The objection from the teacher standpoint is that a shuffle test is not as rigorous an assessment as a traditional test. Here are my thoughts on that:

  1. The oral exam component provides accountability to ensure that students aren’t just mindlessly copying from the “smart” kid in the group.
  2. This test serves a dual purpose: it is a test, but it is also a status intervention. Thus, you cannot look at its benefit to the classroom purely through the lens of its ability to measure student understanding. It is also a profound way to get ALL students collaborating on and persevering through challenging problems.

This is Deeper than Just an Alternative Assessment

It’s worth exploring a bit more that second point above: a shuffle test is fundamentally a status intervention.

If you’re unfamiliar with the notion of status, I highly recommend reading everything that Ilana (Lani) Horn has ever written. Lani is a researcher at Vanderbilt who studies equitable teaching. She identifies a key problem that hinders student learning: status, which she defines as, “the perception of students’ academic capability and social desirability.”

As Lani notes, “The word perception is key to this definition.” Students who perceive themselves as “good at math” don’t always want to listen to or value ideas from their peers whom they perceive as being “bad at math”. Similarly, students who have struggled for years in math often don’t feel like they have anything valuable to add to the conversation.

Lani has discussed many status interventions, such as establishing and maintaining norms, assigning competence, broadening students’ definition of “smartness” in math class, and visibly random groupings.
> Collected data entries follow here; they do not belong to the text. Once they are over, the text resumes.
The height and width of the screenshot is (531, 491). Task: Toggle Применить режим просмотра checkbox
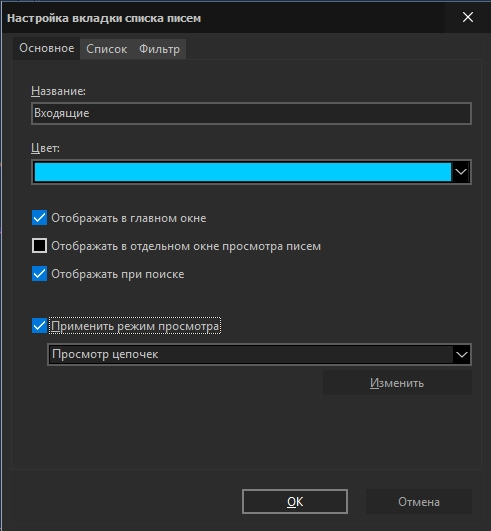tap(39, 326)
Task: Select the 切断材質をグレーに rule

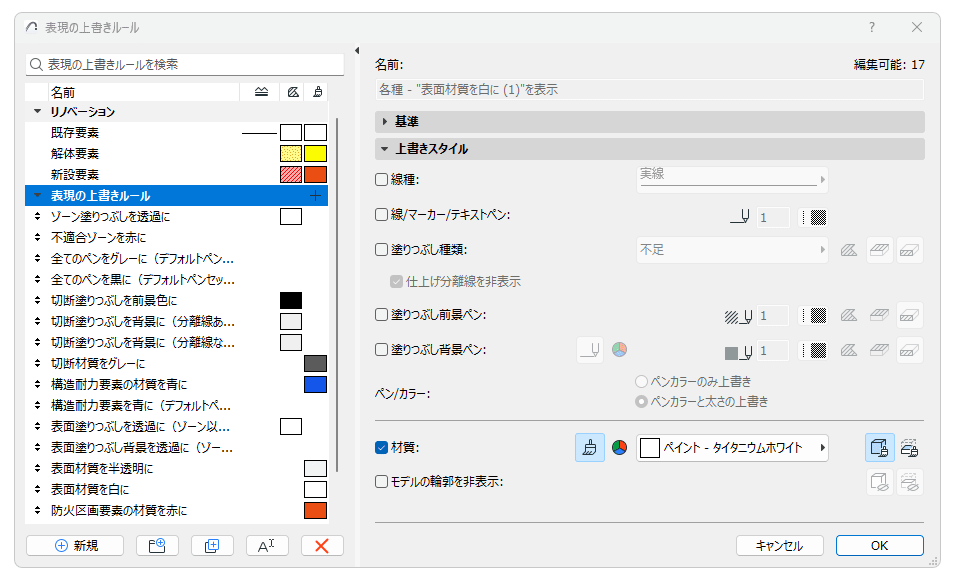Action: point(98,363)

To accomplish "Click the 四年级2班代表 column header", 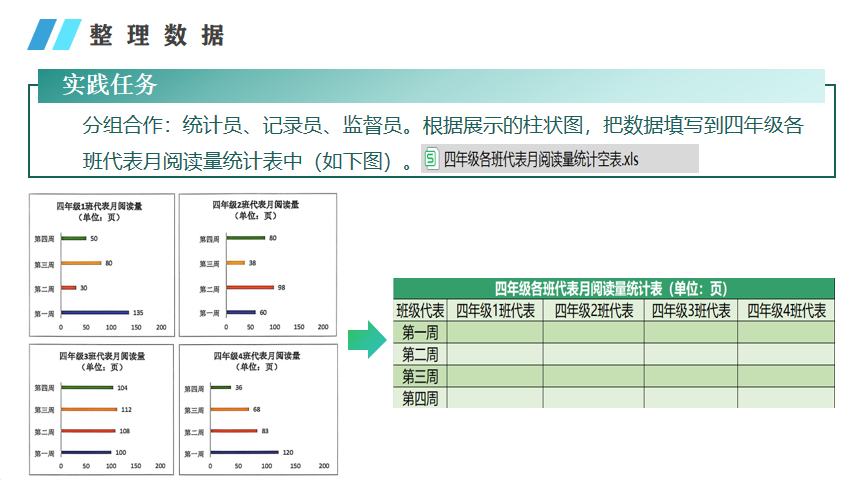I will [593, 311].
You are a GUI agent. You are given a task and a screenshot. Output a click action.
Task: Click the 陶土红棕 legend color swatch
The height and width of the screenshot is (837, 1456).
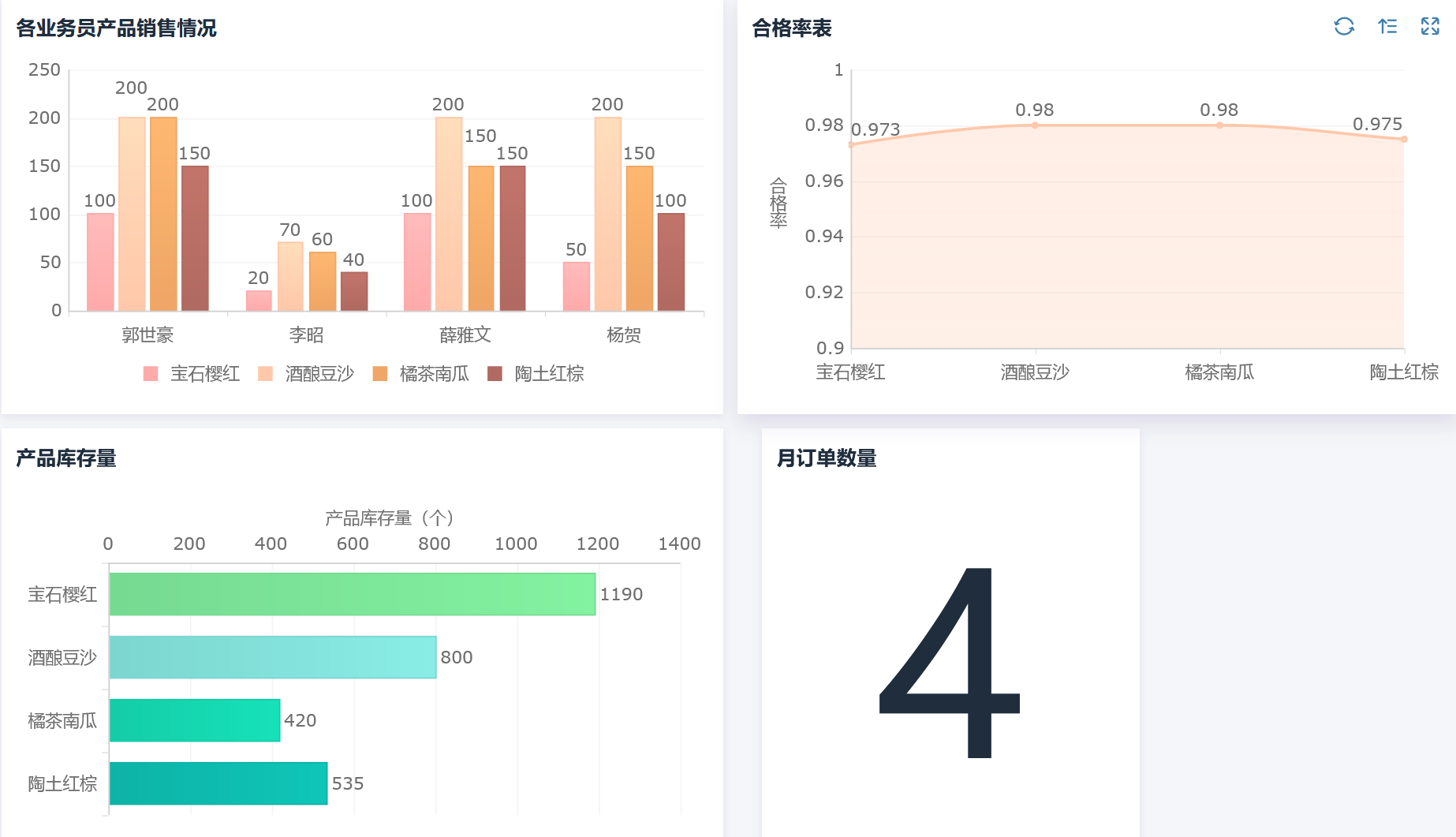pyautogui.click(x=495, y=374)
I have also written on the importance and ease of using visibly random groups.

The status interventions listed above are primarily focused on the culture around everyday classroom tasks and activities. As wonderful as it is to promote positive interdependence among students during class with these status interventions, these interventions should not just be relegated to classroom activities, but should also include assessments. As Lani points out, “Assessment is one of the most powerful ways teachers communicate their values to students” (Strength in Numbers, p. 56).

Lani discusses shuffle quizzes as an example of what “Paul Black and Dylan Wiliam and their colleagues refer to … as assessment for learning“. That is, the primary purpose of the assessment is not to evaluate students, but rather, to promote their learning (Strength in Numbers, p. 56).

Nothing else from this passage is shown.